Filters fail CLOSED by default which means if they fail (only when something goes wrong), by default they do not filter the message.
-
ACARS: This will add key/value fields for all data in the original ACARS message
-
VDLM2: Same as above but for VDLM2 messages
-
ADS-B Exchange: Adds geolocation information for the transmitter of the message and optionally calculates distance to a configurable geolocation.
-
Tar1090: Adds a lot of information from a tar1090 instance including location. It's advised to use one running in the same geographical location as the ACARS/VDLM2 receiver.
-
Ollama: Uses Ollama and it will return a processed response based on your instructions. You can ask it to make a numerical evaluation, such as "How much danger does this message indicate?". You can also ask a question about the message. Both the question and the numerical evaluation can annotate and filter in one step (if filtered, it won't produce any fields from the annotator). This is likely not as effective as just using the Ollama filter itself.

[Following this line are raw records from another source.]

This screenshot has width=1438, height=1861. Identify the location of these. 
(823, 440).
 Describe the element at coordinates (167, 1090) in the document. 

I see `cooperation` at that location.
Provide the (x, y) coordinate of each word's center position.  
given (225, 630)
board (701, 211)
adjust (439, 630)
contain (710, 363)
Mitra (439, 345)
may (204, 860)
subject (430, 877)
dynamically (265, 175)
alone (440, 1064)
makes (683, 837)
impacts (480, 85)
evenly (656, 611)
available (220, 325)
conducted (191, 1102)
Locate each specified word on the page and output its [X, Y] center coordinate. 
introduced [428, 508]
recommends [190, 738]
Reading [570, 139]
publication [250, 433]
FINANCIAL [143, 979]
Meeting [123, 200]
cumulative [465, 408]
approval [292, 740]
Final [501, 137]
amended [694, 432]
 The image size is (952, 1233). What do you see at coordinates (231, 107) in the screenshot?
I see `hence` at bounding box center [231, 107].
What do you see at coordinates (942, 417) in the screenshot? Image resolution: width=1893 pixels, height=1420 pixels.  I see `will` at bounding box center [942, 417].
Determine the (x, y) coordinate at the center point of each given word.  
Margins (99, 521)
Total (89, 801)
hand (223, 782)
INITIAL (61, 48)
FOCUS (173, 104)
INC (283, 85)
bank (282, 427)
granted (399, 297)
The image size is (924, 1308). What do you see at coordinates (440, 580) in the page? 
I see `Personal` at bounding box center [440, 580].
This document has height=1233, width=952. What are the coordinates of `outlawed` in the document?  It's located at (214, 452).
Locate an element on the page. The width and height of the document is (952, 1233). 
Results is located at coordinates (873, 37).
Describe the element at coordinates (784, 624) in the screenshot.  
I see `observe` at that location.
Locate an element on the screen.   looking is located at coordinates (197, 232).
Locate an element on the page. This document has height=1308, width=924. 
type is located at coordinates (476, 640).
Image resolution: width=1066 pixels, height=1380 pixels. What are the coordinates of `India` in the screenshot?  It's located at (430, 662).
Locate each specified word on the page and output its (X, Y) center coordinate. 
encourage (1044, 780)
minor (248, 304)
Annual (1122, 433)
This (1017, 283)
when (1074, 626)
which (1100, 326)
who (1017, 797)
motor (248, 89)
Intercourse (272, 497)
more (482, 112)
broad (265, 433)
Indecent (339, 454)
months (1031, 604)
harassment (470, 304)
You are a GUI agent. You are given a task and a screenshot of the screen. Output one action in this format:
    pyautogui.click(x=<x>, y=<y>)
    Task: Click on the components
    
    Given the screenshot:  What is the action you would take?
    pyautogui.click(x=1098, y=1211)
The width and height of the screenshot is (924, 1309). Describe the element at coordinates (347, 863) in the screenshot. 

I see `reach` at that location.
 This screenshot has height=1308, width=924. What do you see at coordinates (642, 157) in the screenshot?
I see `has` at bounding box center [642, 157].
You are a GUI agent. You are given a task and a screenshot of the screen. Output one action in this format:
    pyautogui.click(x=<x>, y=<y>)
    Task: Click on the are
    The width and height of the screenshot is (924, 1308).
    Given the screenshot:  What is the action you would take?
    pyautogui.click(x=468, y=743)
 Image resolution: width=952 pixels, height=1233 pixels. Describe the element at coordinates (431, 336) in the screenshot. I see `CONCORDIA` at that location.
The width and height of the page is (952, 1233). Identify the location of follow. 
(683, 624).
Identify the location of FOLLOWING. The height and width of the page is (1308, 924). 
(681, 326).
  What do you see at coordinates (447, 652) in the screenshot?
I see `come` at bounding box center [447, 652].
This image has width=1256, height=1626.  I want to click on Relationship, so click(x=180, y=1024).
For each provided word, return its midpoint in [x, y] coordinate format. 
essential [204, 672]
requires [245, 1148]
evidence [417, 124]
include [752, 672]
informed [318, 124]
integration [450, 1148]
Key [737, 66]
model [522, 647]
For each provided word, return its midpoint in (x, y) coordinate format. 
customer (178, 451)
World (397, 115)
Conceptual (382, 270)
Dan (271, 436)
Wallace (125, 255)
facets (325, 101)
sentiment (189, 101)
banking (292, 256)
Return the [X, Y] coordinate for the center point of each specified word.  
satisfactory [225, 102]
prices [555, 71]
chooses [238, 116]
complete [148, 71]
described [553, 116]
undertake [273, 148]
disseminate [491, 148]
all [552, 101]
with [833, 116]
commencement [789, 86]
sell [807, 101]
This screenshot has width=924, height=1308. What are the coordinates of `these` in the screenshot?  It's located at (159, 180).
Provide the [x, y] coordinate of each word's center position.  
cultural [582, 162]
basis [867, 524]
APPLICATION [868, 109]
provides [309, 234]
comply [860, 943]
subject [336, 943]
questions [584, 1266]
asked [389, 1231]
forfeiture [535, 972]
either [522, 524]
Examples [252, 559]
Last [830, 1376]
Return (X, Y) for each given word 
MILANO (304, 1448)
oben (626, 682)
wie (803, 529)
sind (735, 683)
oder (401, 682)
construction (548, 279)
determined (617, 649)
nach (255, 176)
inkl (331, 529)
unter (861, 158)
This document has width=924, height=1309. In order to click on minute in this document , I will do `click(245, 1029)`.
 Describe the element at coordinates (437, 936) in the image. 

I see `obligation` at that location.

- New Relic: Sends custom events to New Relic
- Discord: Calls a Discord webhook to post messages in a channel.
- Custom Webhook: Calls a webhook however you want - See below for usage
Check config_example.yaml
for all possible settings and illustrative values.
You can duplicate it to config.yaml
and edit it or copy it but only keep the
first line. This will let you auto-complete the file if your editor supports it.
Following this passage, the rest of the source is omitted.